Oui, songea Adamsberg, idéal pour Froissy de demeurer dans le refuge de la Brigade, où aucun cinglé n'allait actionner une chasse d'eau au premier robinet qu'on ouvre.

— C'est d'accord, je vous ajoute au tableau d'affichage. Merci, lieutenant.

— Si mon travail m'entraîne loin dans la nuit, dit-elle d'une voix moins ferme, est-ce possible de dormir sur les coussins là-haut ?

C'est dans la petite salle du distributeur à boissons qu'on avait installé le long du mur trois épais coussins de mousse pour pourvoir aux phases de repos de Mercadet.

— Cela ne me pose pas de problème. Gardon sera de garde, avec Estalère. Mais je ne voudrais pas que vous tiriez trop sur la corde.

— Je ne manque pas de sommeil, tout ira bien. J'ai un petit bagage de rechange avec moi, j'en ai toujours un.

— Tout ira bien, répéta Adamsberg.

Mercadet. Le commissaire s'en voulait d'avoir exigé une recherche alors que l'homme titubait de fatigue. Culpabilité qui grimpa en vrille quand il vit le visage gris de son adjoint qui tenait son menton d'une main et tapait d'un seul doigt sur les touches.

— Arrêtez, lieutenant, dit-il. Je suis désolé. Allez dormir.

— Mais non, dit Mercadet d'une voix lente. Disons que je ne vais pas vite.

— Mercadet, c'est un ordre.

Adamsberg souleva le lieutenant par le bras et l'entraîna vers l'escalier. Marche à marche, il soutint son adjoint dans cette longue ascension d'un seul étage. Mercadet s'écroula de tout son long sur les coussins salvateurs. Avant de fermer les yeux, il leva un bras.

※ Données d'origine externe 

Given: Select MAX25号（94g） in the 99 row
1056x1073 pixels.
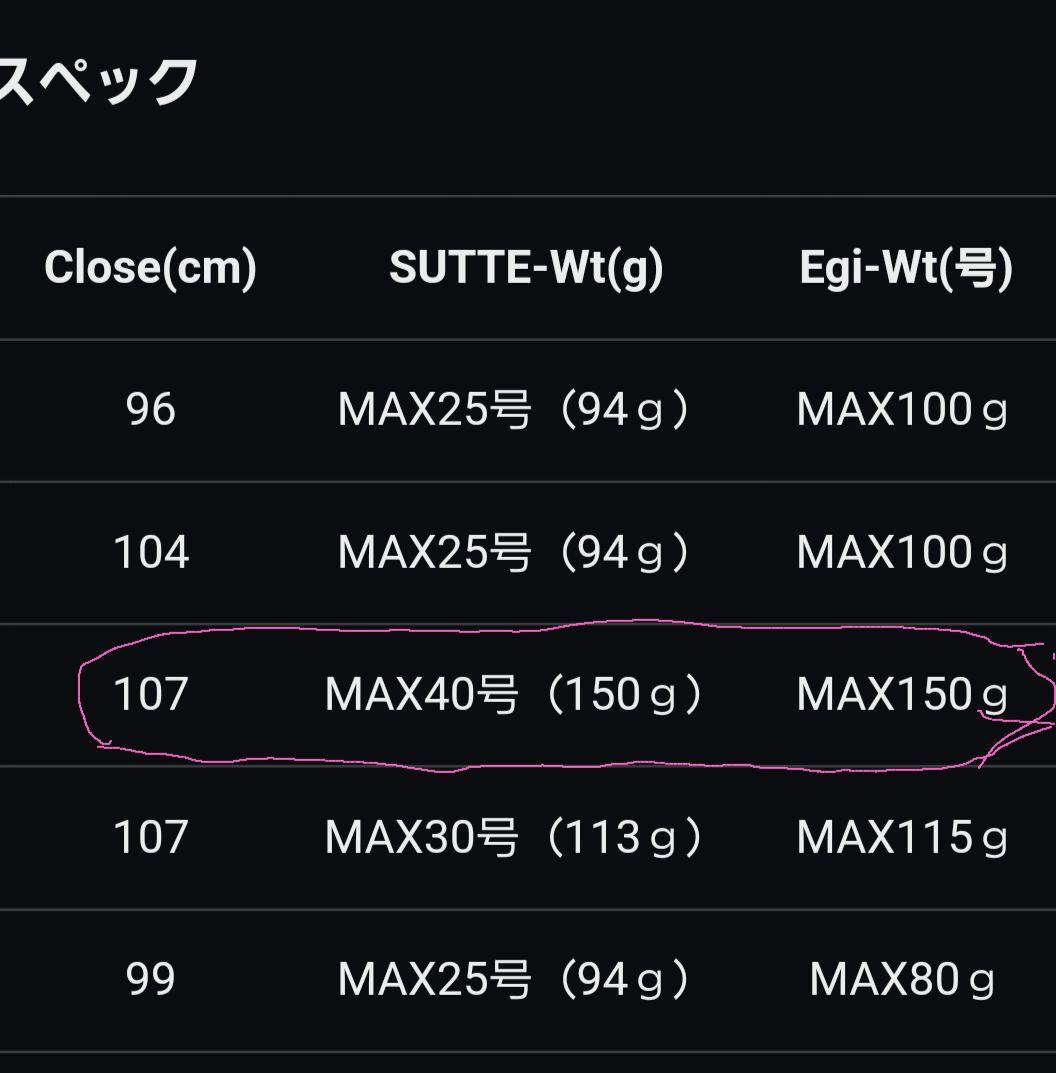Looking at the screenshot, I should (515, 980).
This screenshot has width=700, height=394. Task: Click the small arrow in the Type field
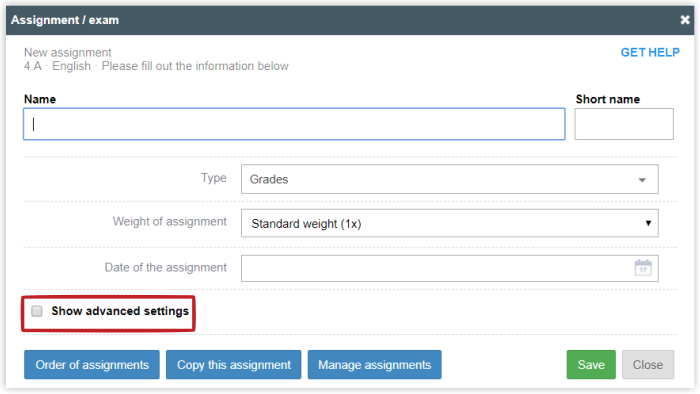click(x=642, y=180)
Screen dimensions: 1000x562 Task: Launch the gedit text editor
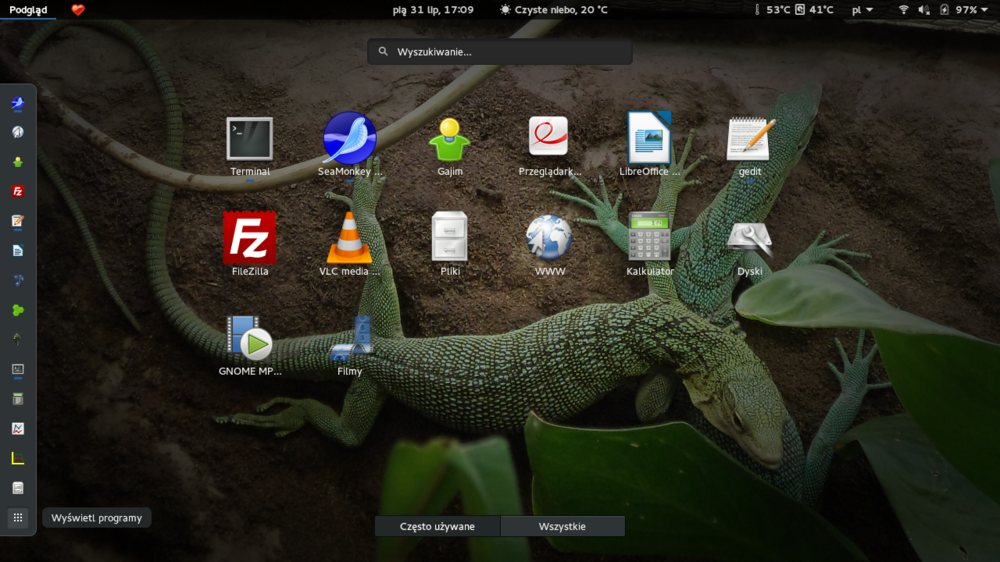[749, 140]
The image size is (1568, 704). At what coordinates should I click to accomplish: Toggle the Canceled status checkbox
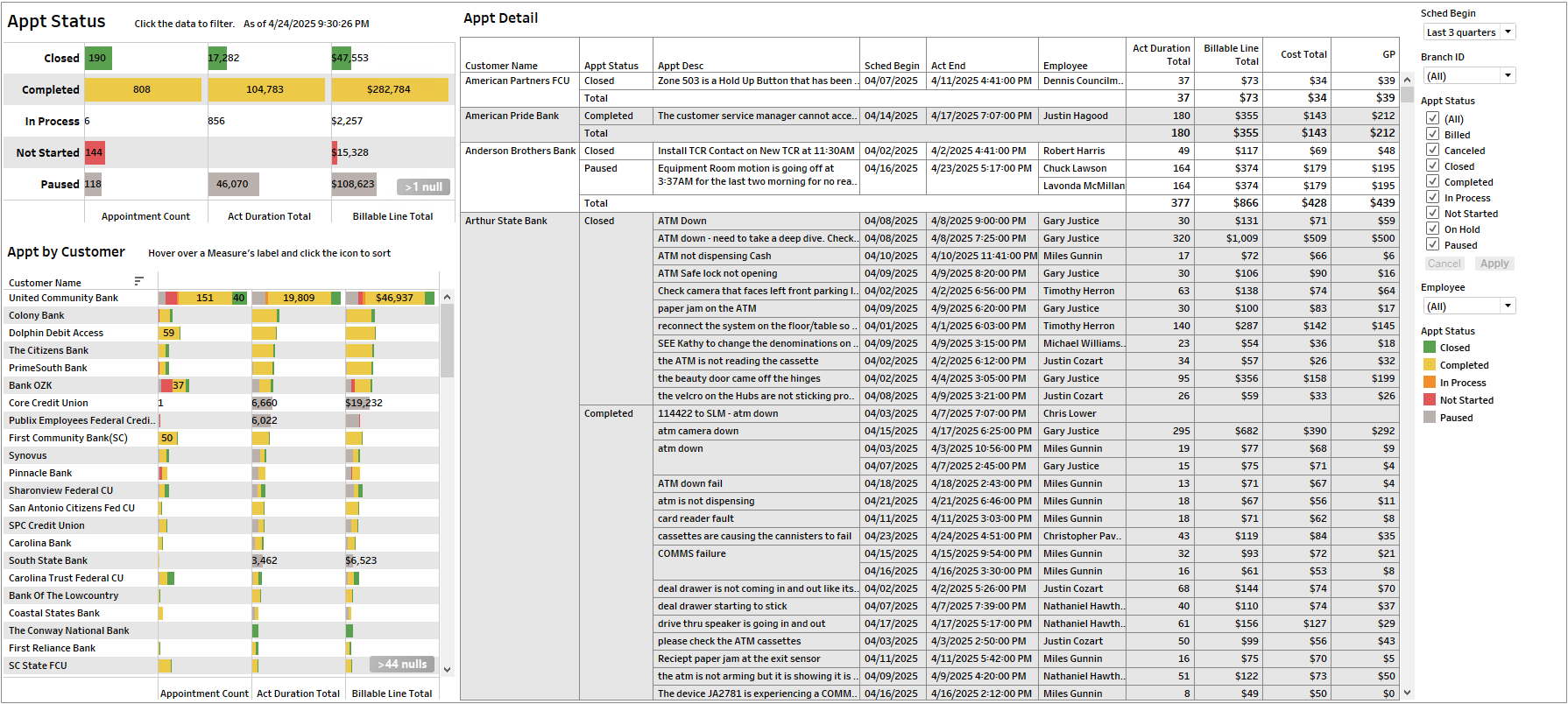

— Commissaire, le nom du voisin, c'est Sylvain Bodafieux. Avec un seul « f ». Il a trente-six ans, il est célibataire, brun, dégarni. Il a loué ce truc, ce machin…

— Cet appartement.

— … il y a seulement trois mois. Code d'entrée 3492B. Il va de piaule en piaule. Il est déménageur à son compte, stépialiste…

— Spécialiste.

— … en déménagement de meubles anciens et de pianos à queue, demi-queue…

— Dormez, lieutenant, s'il vous plaît.

— Et quart-de-queue, acheva Mercadet en un murmure.

Bodafieux. Et non pas Marllot. L'homme utilisait un faux nom. Retancourt entra à cet instant dans la petite pièce, portant le chat plié sur son bras comme un vieux torchon, pattes pendantes. Ainsi étendu, il avait quasi la taille d'un jeune lynx. C'était l'heure de la pâtée. Adamsberg mit un doigt sur ses lèvres.